Figures & data
Figure 1. Mechanisms of DNMT-mediated gene silencing. Activating methylation of H3K4 and acetylation of histone tails promotes a euchromatic state, enabling transcription factor binding, and activates transcription of corresponding gene. DNMT and HMT-mediated methylation of H3K9 and H3K27 results in recruitment of chromatin remodeler MBD proteins, which subsequently recruits HDAC complexes for the removal of acetyl groups from histone tails. This results in chromatin condensation, which prevents transcription factor binding and promotes gene silencing.

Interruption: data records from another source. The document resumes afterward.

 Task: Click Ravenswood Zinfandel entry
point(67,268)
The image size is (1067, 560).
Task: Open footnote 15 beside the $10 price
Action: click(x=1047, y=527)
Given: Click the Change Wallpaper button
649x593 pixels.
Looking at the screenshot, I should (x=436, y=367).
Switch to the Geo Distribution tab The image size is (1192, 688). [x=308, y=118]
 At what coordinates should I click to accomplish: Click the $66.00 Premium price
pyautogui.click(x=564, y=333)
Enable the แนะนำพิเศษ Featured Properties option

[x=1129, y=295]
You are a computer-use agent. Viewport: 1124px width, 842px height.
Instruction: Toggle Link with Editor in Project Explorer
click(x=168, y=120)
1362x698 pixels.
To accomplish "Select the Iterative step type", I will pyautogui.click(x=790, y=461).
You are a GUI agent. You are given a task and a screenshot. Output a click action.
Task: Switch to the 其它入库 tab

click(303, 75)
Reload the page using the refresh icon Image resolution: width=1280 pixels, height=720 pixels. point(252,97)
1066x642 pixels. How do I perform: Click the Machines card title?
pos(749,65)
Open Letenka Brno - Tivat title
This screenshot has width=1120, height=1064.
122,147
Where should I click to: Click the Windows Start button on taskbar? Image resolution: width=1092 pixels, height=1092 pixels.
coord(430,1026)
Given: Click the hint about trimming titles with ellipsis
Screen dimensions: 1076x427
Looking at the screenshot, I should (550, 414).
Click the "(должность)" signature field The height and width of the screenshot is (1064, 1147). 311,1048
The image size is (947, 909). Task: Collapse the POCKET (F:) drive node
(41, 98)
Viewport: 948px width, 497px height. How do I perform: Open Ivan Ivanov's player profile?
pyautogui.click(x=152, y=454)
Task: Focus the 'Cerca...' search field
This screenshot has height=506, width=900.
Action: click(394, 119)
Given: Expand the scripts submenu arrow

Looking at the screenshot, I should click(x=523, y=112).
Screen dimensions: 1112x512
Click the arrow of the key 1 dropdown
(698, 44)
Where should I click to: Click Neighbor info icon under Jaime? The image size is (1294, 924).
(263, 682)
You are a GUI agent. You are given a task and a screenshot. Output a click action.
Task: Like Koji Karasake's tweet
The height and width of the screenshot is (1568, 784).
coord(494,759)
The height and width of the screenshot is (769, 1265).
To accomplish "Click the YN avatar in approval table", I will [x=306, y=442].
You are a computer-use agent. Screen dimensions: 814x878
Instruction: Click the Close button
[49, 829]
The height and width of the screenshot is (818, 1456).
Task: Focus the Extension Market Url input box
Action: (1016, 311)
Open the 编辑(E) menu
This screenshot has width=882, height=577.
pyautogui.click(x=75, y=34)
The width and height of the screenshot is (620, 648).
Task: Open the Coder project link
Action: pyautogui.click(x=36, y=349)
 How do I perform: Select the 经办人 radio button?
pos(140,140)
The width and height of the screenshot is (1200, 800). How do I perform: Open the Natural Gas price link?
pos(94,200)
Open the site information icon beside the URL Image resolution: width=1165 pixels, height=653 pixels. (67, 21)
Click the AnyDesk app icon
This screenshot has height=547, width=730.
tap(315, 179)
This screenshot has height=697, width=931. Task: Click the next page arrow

Figure 2. Targeting DNMTs as novel therapeutics in high-risk CNS-PNETs. C19MC amplification or TTYH1-C19MC gene fusions result in overexpression of C19MC miRNAs. C19MC-mediated post-translational downregulation of RBL2 leads to de-repression of DNMT3B and high expression of an embryonic, brain-specific DNMT3B isoform that promotes a highly primitive neural transcriptional and epigenomic program in CNS-PNETs. Treatment with DNMT or HDAC inhibitors, 5-AzaC and Vorinostat, inhibits growth of cell lines from C19MC-associated lethal embryonal brain tumors by promoting cell death or differentiation.